══ PASSAGE CITÉ ══

Yukio et Yukiko se retrouve alors qu'ils sont adolescents mais ils ne se reconnaissent pas. Très vite, ils s'attachent l'un à l'autre et deviennent inséparables. Tout se passe bien jusqu'au jour où, sans raison apparente, et sans explication, elle ne veut plus le voir. Ce sera pour lui une terrible déception qui le poursuivra toute sa vie. Il ne saura qu'à la fin de sa vie ce qui le rattache à la jeune fille.
Le père adoptif de Yukio a été envoyé en Mandchourie pour son travail, mais il ne donne plus de nouvelles depuis longtemps, lorsqu'en 1945, la bombe atomique, lancée par les américains, tombe sur Nagasaki...Yukio et sa mère n'étaient pas présents en ville. Ils ont eu beaucoup de chance ce qui n'a pas été le cas de leurs voisins, le père de Yukiko na pas survécu. La jeune fille et sa mère quittent la vallée ravagée.
Cinquante ans après, alors qu'il vit toujours à Nagasaki avec sa femme, Shizuko, et sa mère Mariko, Yukio entame des recherches, tandis que sa mère se sentant partir refuse toujours de lui révéler les secrets qui entourent sa naissance...mais il va peu à peu les découvrir tout seul.
Il n'y a plus de cours maintenant. Les étudiants de notre âge ou plus vieux doivent travailler dans une usine réquisitionnée par l'armée. Tous les matins, le directeur nous donne des instructions. Et de temps en temps, un commandant vient inspecter l'usine et nous fait un long discours...
Tout le monde écoute, silencieux. Les paroles offensantes pour l'armée sont interdites. Si on lui réplique, on est giflé.
Dans une écriture très poétique et émouvante, l'auteur sait par petites touches, nous tenir en haleine et nous parler avec pudeur et douceur des non-dits qui empoisonnent la vie de cette famille.
Ce n'est pas un livre triste, il n'y a aucune rancœur dans les propos tenus par Yukio. Il est arrivé à l'âge de la raison et il sait, avec une certaine sagesse, accepter son destin et "le poids des secrets" de famille ce qui rend ses propos encore plus émouvants.

═══
══ LIGNES DE DONNÉES ══

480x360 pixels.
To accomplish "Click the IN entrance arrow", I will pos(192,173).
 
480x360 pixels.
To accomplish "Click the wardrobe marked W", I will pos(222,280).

═══

CONSIGNE ▸ Reprenez le compte rendu du livre sur Yukio et Yukiko, cité plus haut, et prolongez-le à partir de sa dernière phrase.

RÉSULTAT ATTENDU ▸
Ce qui est perturbant c'est que le lecteur est en avance par rapport à Yukio puisqu'il a déjà découvert une partie des secrets dans le premier opus, mais cela n'entache en rien son plaisir de la lecture car, il n'y a pas de répétition et il trouve des réponses à ses questions. De plus grâce aux phrases courtes et aux chapitres de quelques pages à peine, l'histoire se lit d'une traite.
Le lecteur apprend beaucoup de choses sur l'histoire du Japon avant et pendant la guerre. Par exemple, j'ignorai les événements en Mandchourie, le travail des enfants pendant la guerre et l'interdiction de certains livres par le gouvernement japonais.
Remarque : l'Hamaguri est le nom donné à une grosse palourde d'eau salée (Meretrix lusoria). Dans le roman, les enfants jouent avec les coquilles de ces coquillages, le jeu ( le kaïawase) consistant à les assembler deux par deux pour former des couples parfaits. C'est également dans ce coquillage qu'ils vont écrire leurs deux prénoms.
Ce court roman de 112 pages à peine, a obtenu le Prix Ringuet de l'académie des Lettres du Québec.
Yukiko ne vient plus dans le bois de bambous. Je l'attends une semaine, deux semaines, trois semaines en vain. Je commence vraiment à m'inquiéter à son sujet. Qu'est-ce qui lui est arrivé ? Est-elle tombée malade ? Je ne la vois jamais devant la maison...
Je reste maintenant seul dans le bois, le coeur brisé.